Prosecutors seeking Tiger Woods' prescription drug records
Joe Raedle
AUGUSTA, Ga. — Florida prosecutors are seeking Tiger Woods’ prescription records from a pharmacy following his car crash and subsequent arrest for suspicion of DUI.
A motion for subpoena filed Tuesday in Martin County Court is seeking information from Lewis Pharmacy in Palm Beach regarding any medication given to Woods from the beginning of the year until March 27, the day that Woods clipped a truck and rolled his own vehicle. According to the filing, the details prosecutors are seeking includes “date and time prescription was filled, type of prescription, number of pills in each prescription, the dosage amount, all special instructions on how to take the medication, date of next refill, all warnings, including but not limited to operating a motor vehicle while taking the prescription.”
Woods’ attorneys expressed the golfer’s “intent to participate in discovery” in the case.
Woods was found carrying two hydrocodone pills in his pocket after the crash, an opioid typically prescribed for severe, chronic pain. According to the affidavit, Woods told a sheriff's deputy he had been looking at his cell phone and changing the radio station, and failed to notice the vehicle ahead of him had slowed at the time of the accident. The deputy, assessing Woods at the scene, observed a number of impairment indicators, including profuse sweating, bloodshot and glassy eyes, lethargic and slow movements and persistent hiccups throughout the encounter
Woods denied consuming alcohol but acknowledged taking prescription medication "earlier in the morning," telling the deputy, "I take a few." He also disclosed a medical history that underscores the severity of his physical condition with seven back surgeries and more than 20 leg operations, factors that influenced how deputies administered field sobriety exercises.

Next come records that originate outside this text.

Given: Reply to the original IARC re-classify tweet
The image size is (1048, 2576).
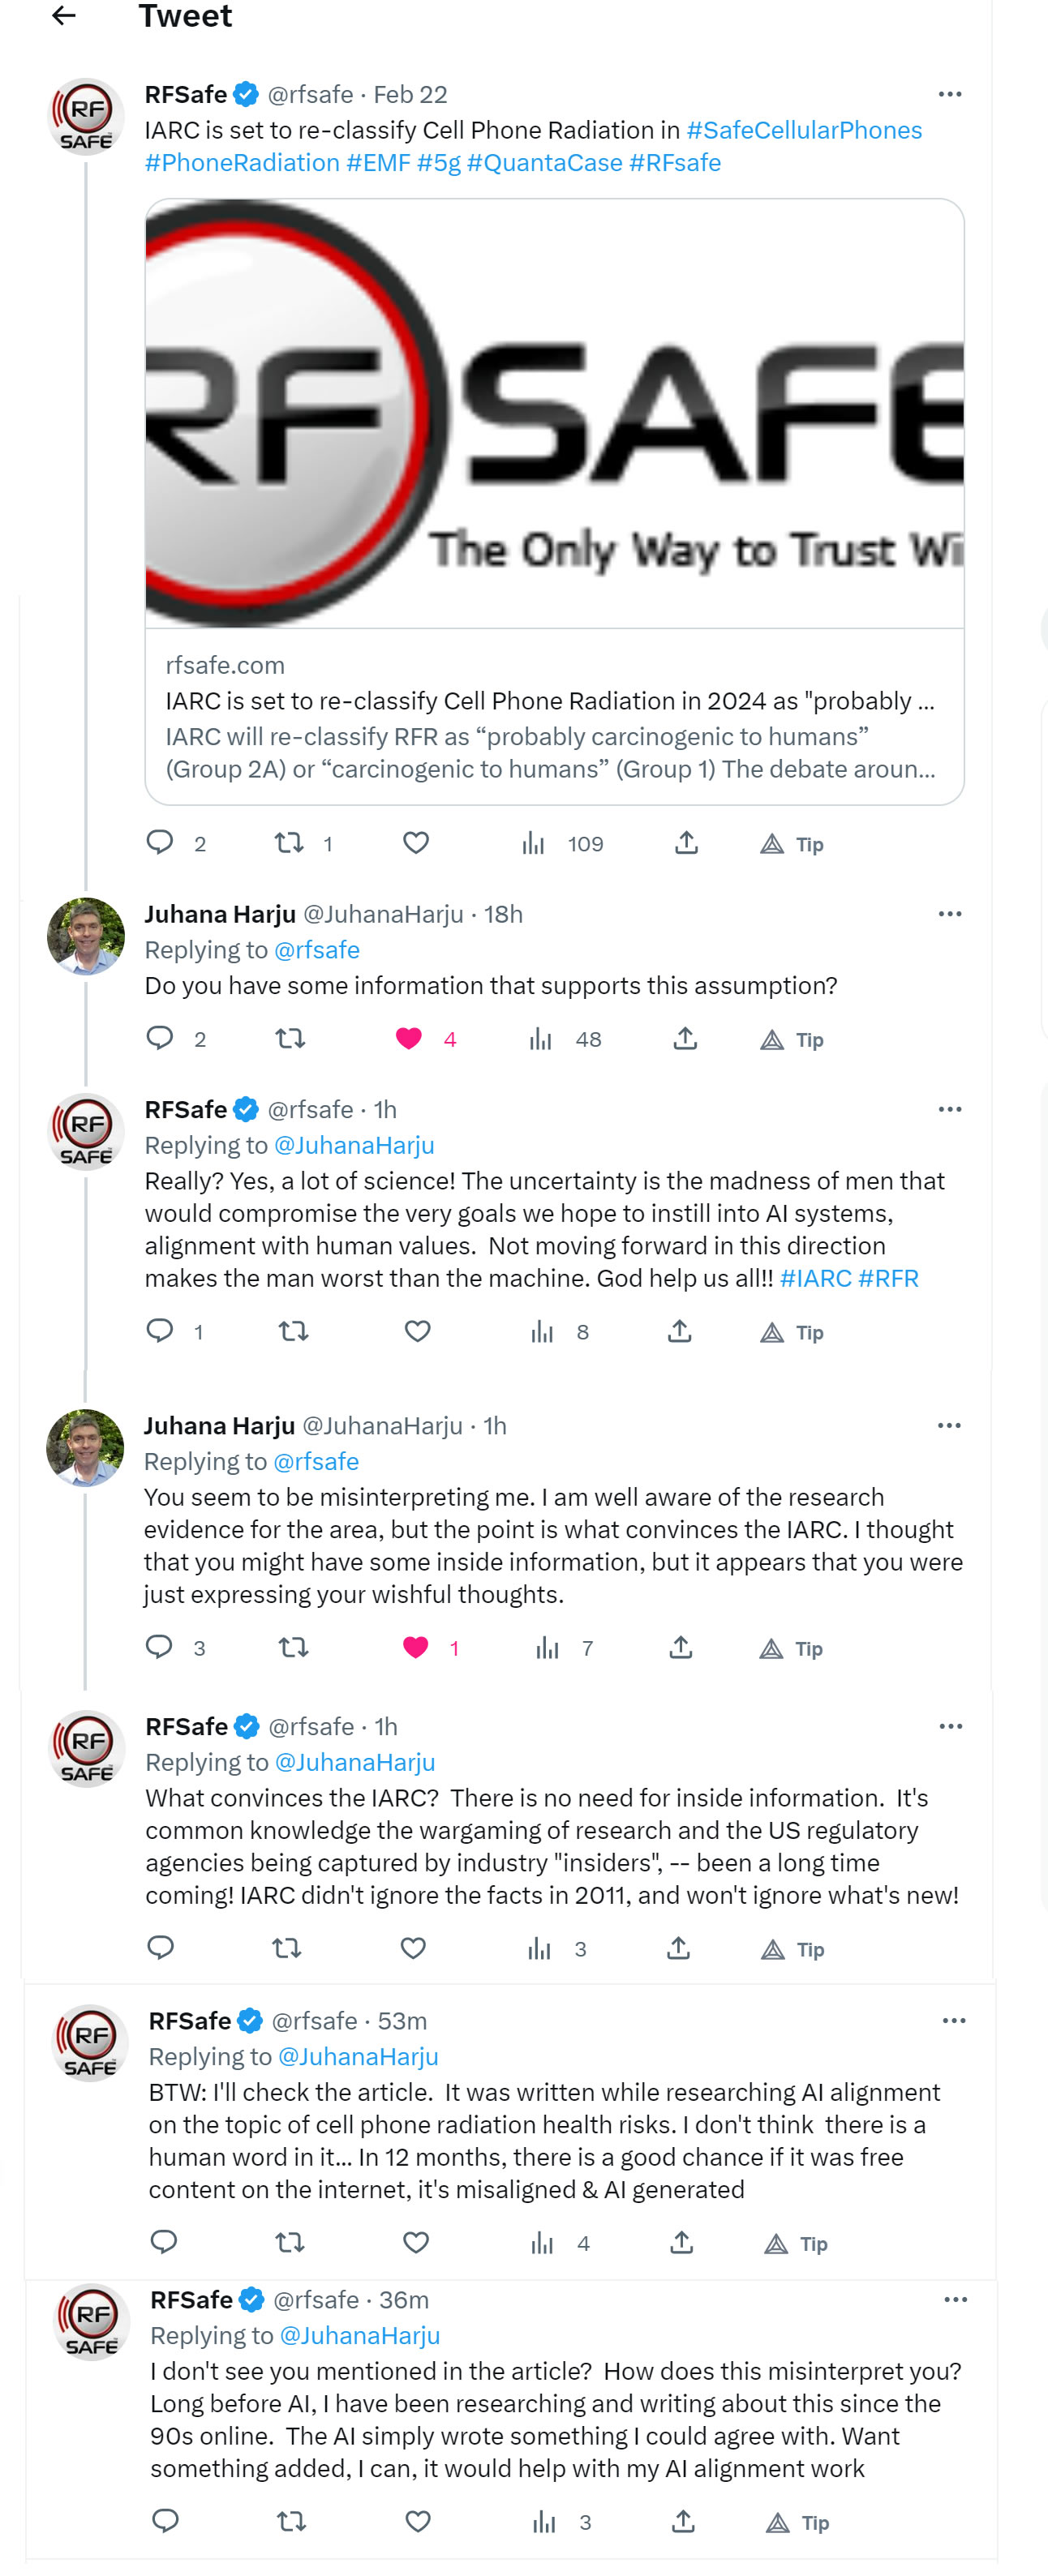Looking at the screenshot, I should coord(160,843).
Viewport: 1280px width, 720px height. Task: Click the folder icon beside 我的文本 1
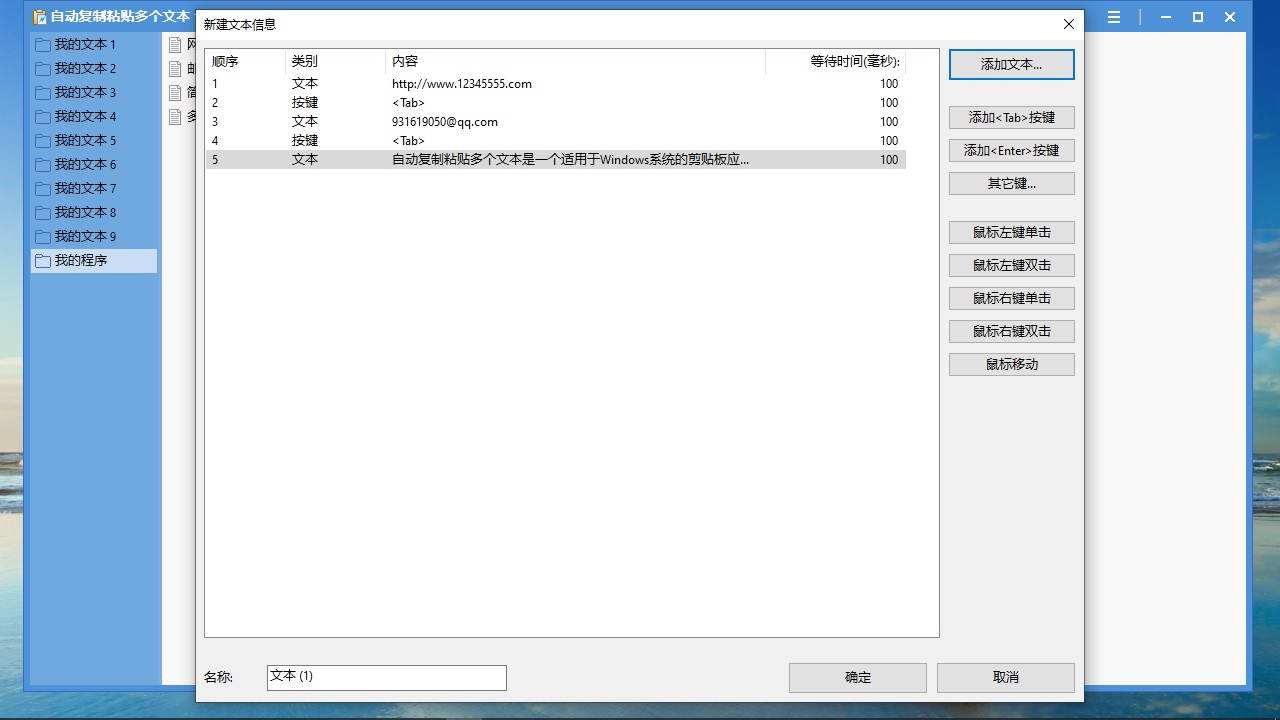click(42, 45)
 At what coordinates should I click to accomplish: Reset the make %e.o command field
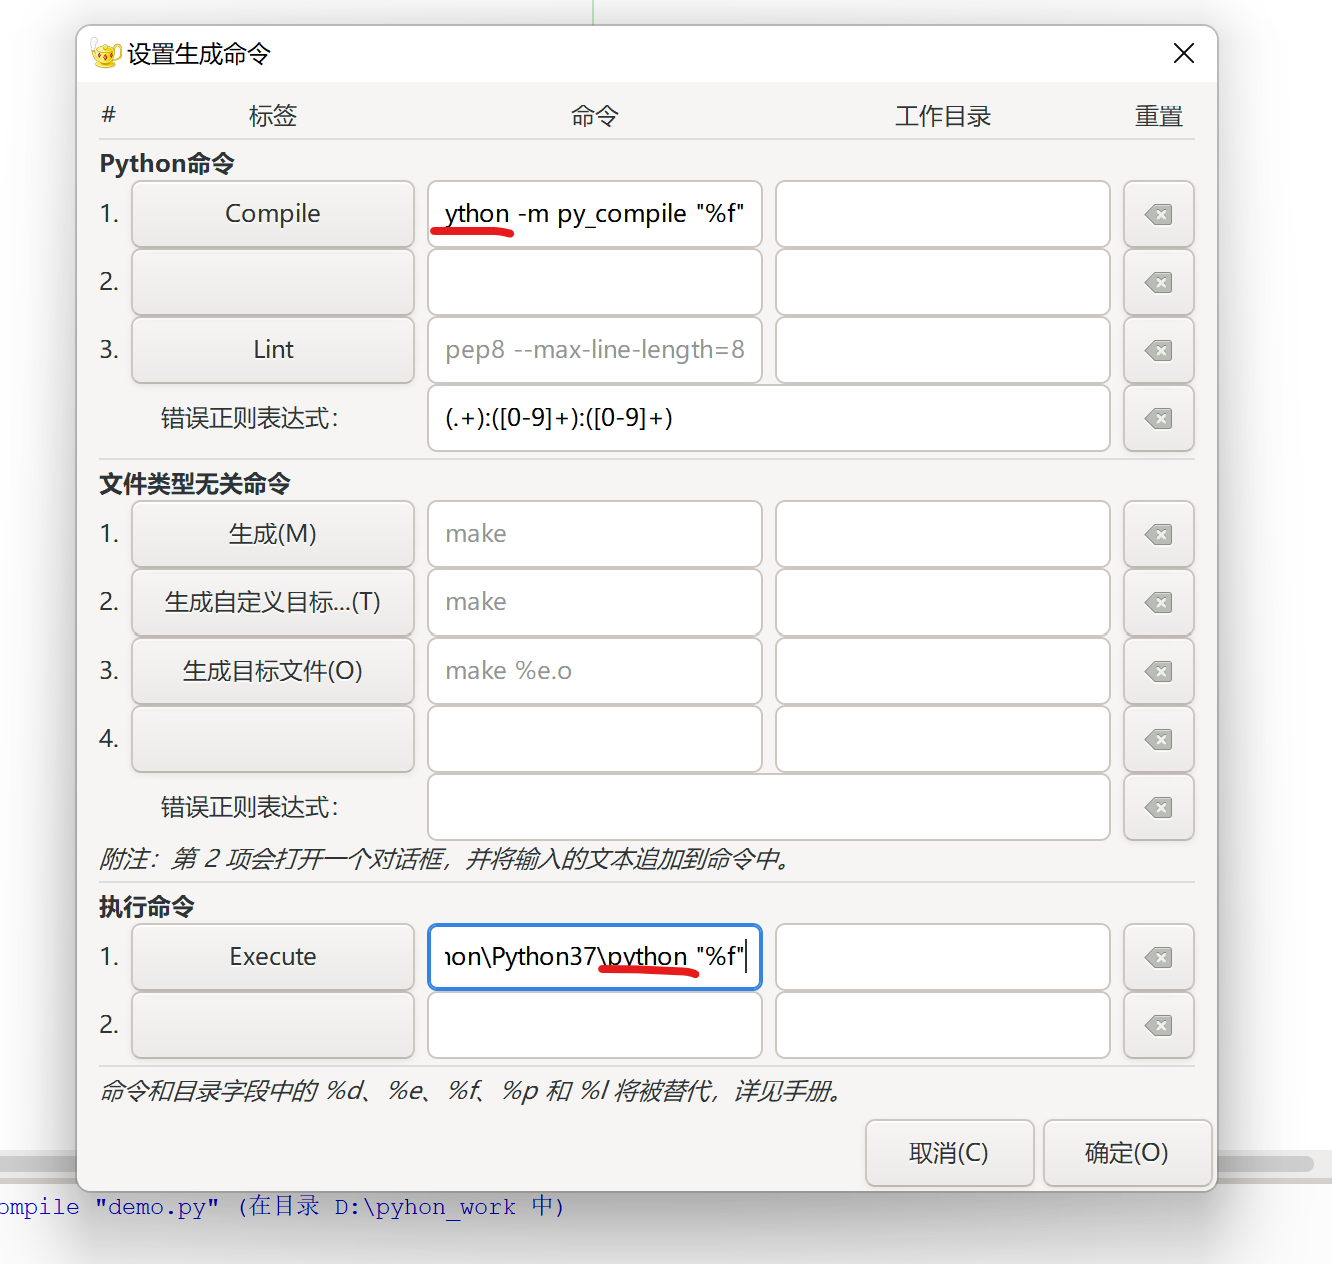coord(1158,671)
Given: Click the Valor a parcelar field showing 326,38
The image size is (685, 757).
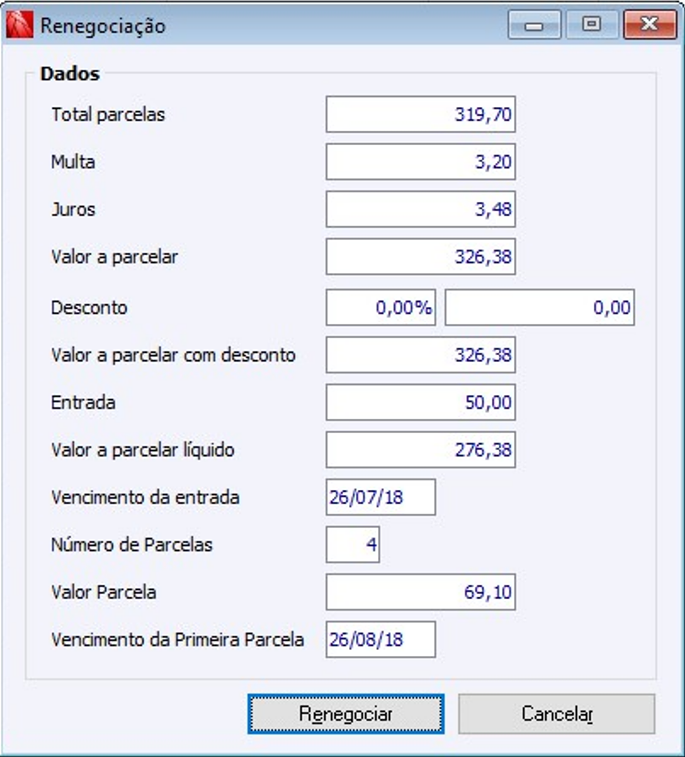Looking at the screenshot, I should pos(420,257).
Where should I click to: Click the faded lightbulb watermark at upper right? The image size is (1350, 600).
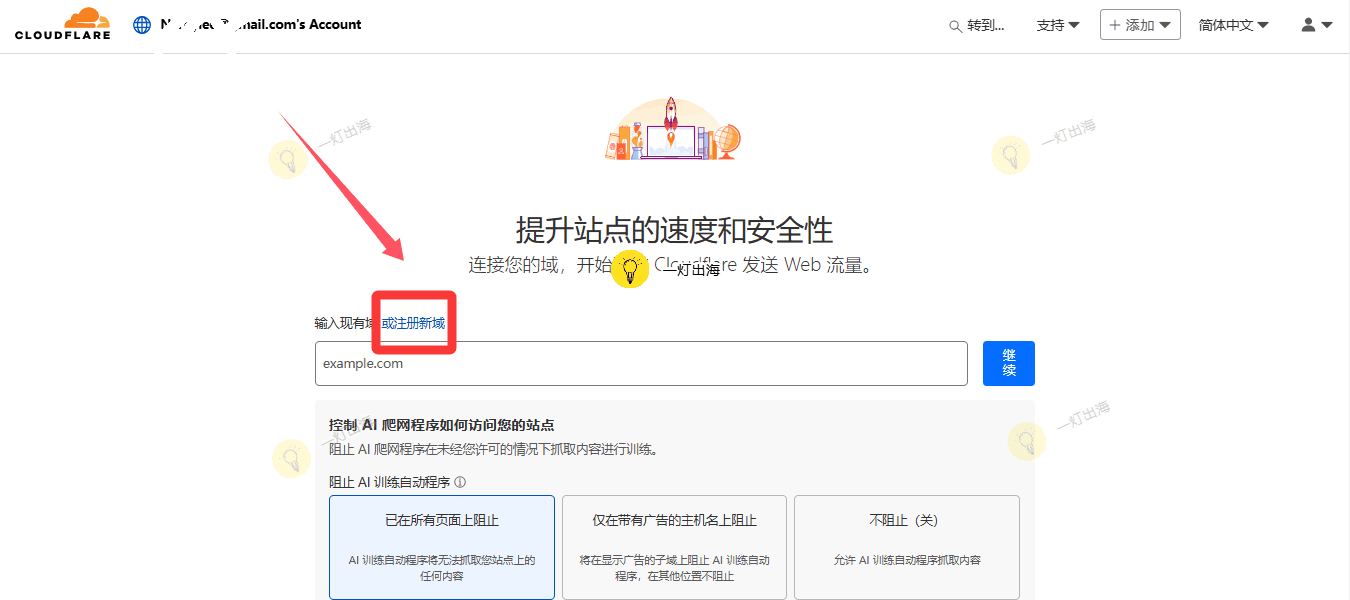click(x=1010, y=155)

Following the arrest, Woods announced that he is stepping away from golf to seek treatment. Last week a judge allowed the 15-time major winner to travel to an international facility. Woods’ attorney argued the relocation was a matter of medical necessity, citing an "urgent need for a level of care that cannot safely or effectively be done within the United States" given that Woods' privacy had been repeatedly compromised.